FOOD ALLERGIES AND BEHAVIOUR
Until quite recently there was little understanding of the way gut allergies worked. Recent research at Great Ormond Street has shown how neurotransmitters in the gut sit next to mast cells which are responsible for these local gut reactions. As these mast cells degranulate they release huge quantities of toxins which cause a local pain feedback cycle. They are also soaked up by the neurotransmitters and enter the central nervous system. This is thought to be how food allergic reactions cause the behavioural issues we often see in children with food allergies and could also explain why the casein and gluten free diet for Autism might just work for some children, who in fact display ASD type behaviours due to delayed gut hypersensitivities.
Local gut reactions also cause an increase in histamine levels which make the gut wall more permeable. Anyone heard of Leaky Gut Syndrome? Something I thought highly "alternative" and improbable until I was immersed unwillingly into the world of gut allergies. What is more concerning is recent GOS research which is supporting the theory that the blood brain barrier is permeable (as is the gut) when local immune activity is present. Teething can also precipitate this permeability by raising histamine levels. There is in fact current speculation as to whether a highly allergic child - whether IgE or non IgE - and/or one who is actively teething should have their vaccines postponed/delayed. This is similar to the theory postulated by Andrew Wakefield, whose totally flawed study left him hung out to dry but which buried the real message that timing is actually important with vaccination and that the links between the gut, Autism and vaccination might well have more to do with histamine and gut permeability than multiple vaccination programmes.
Lastly what i find particularly interesting coming from an EGID perspective is that several Autoimmune diseases are also Type IV hypersensitivites. Hashimoto's Thyroid Disease (which I suffer from) Diabetes Type 1, Arthritis... all the same type of reaction by the body. There are extremely strong links between gut allergies, immune profiles and autoimmune diseases. My children also have low IgM and IgG levels - again, common in those with autoimmune disease, but also caused by gut inflammatory conditions!
So despite being non-IgE, impossible to test for allergies, the immune profile of these localised, delayed hypersensitivities is perhaps more profound than the more obvious, recognisable IgE responses we are all more familiar with. I think it's about time the medical profession sat up and took notice of the autoimmune time bomb in the West and the surge in gut allergies - REAL food allergies so many people (and particularly so many children) suffer from ARE relevant, and health professionals in the twenty first century have a responsibility to take them very seriously indeed.
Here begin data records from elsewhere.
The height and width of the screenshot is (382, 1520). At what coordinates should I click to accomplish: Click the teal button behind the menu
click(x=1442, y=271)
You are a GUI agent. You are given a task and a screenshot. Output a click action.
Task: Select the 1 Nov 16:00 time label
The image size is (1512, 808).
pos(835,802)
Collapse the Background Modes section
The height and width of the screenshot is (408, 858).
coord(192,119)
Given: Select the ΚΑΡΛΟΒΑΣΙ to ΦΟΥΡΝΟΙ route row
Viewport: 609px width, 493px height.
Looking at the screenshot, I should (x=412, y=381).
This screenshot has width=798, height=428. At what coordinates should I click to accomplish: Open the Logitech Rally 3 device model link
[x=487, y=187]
DISCLAIMER - I am not a doctor, the information above I have ben told, read and learned over the years. The opinions are not only my own, but it must be stressed that this is a Blog not a medical document and whilst knowledge and opinion is useful you must follow the advice of your/your child's doctor. By all means discuss the above, I have carefully referenced the information but I am not medically trained. I support and endorse vaccination programmes - having children with reduced immunity I know the importance of herd immunity and prevention of disease. I always endeavour to research issues affecting our family however and take each intervention as an individual case.